Penelitian terhadap susunan bangunan candi dan falsafah
yang dibawanya tentunya membutuhkan waktu yang tidak sedikit, apalagi kalau
dihubung-hubungkan dengan bangunan-bangunan candi lainnya yang masih satu
rumpun. Seperti halnya antara Candi Borobudur dengan Candi Pawon dan Candi
Mendut yang secara geografis berada pada satu jalur.
MATERI CANDI BOROBUDUR
Luas bangunan Candi Borobudur 15.129 m2 yang tersusun
dari 55.000 m3 batu, dari 2 juta potongan batu-batuan. Ukuran batu rata-rata 25
cm X 10 cm X 15 cm. Panjang potongan batu secara keseluruhan 500 km dengan
berat keseluruhan batu 1,3 juta ton. Dinding-dinding Candi Borobudur
dikelilingi oleh gambar-gambar atau relief yang merupakan satu rangkaian cerita
yang terususun dalam 1.460 panel. Panjang panel masing-masing 2 meter. Jika
rangkaian relief itu dibentangkan maka kurang lebih panjang relief seluruhnya 3
km. Jumlah tingkat ada sepuluh, tingkat 1-6 berbentuk bujur sangkar, sedangkan
tingkat 7-10 berbentuk bundar. Arca yang terdapat di seluruh bangunan candi
berjumlah 504 buah. Tinggi candi dari permukaan tanah sampai ujung stupa induk
dulunya 42 meter, namun sekarang tinggal 34,5 meter setelah tersambar petir.
Menurut hasil penyelidikan seorang antropolog-etnolog
Austria, Robert von Heine Geldern, nenek moyang bangsa Indonesia sudah mengenal
tata budaya pada zaman Neolithic dan Megalithic yang berasal dari Vietnam Selatan
dan Kamboja. Pada zaman Megalithic itu nenek moyang bangsa Indonesia membuat
makam leluhurnya sekaligus tempat pemujaan berupa bangunan piramida bersusun,
semakin ke atas semakin kecil. Salah satunya yang ditemukan di Lebak Sibedug
Leuwiliang Bogor Jawa Barat. Bangunan serupa juga terdapat di Candi Sukuh di
dekat Solo, juga Candi Borobudur. Kalau kita lihat dari kejauhan, Borobudur
akan tampak seperti susunan bangunan berundak atau semacam piramida dan sebuah
stupa. Berbeda dengan piramida raksasa di Mesir dan Piramida Teotihuacan di
Meksiko Candi Borobudur merupakan versi lain bangunan piramida. Piramida
Borobudur berupa kepunden berundak yang tidak akan ditemukan di daerah dan
negara manapun, termasuk di India. Hal tersebut merupakan salah satu
kelebihan Candi Borobudur yang merupakan kekhasan arsitektur Budhis di
Indonesia.
BENTUK BANGUNAN
- Denah Candi Borobudur ukuran panjang 121,66 meter dan lebar 121,38 meter.
– Tinggi 35,40 meter.
– Susunan bangunan berupa 9 teras
berundak dan sebuah stupa induk di puncaknya. Terdiri dari 6 teras berdenah
persegi dan3 teras berdenah lingkaran.
– Pembagian vertikal secara filosofis
meliputi tingkat Kamadhatu, Rupadhatu, dan Arupadhatu.

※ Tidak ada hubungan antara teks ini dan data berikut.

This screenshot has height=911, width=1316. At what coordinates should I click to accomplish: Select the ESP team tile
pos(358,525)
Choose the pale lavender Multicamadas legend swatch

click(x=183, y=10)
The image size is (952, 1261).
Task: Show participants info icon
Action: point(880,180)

– Pembagian vertikal secara teknis
meliputi bagian bawah, tengah, dan atas.
– Terdapat tangga naik di keempat
penjuru utama dengan pintu masuk utama sebelah timur dengan ber-pradaksina.
– Batu-batu Candi Borobudur berasal
dari sungai di sekitar Borobudur dengan volume seluruhnya sekitar 55.000 meter
persegi (kira-kira 2.000.000 potong batu)
RIWAYAT TEMUAN
Candi Borobudur muncul kembali tahun 1814 ketika Sir Thomas Stanford
Raffles, Gubernur Jenderal Inggris yang menjadi wali negara Indonesia
mengadakan kegiatan di Semarang, waktu itu Raffles mendapatkan informasi bahwa
di daerah Kedu telah ditemukan susunan batu bergambar, kemudian ia mengutus
Cornelius seorang Belanda untuk membersihkannya.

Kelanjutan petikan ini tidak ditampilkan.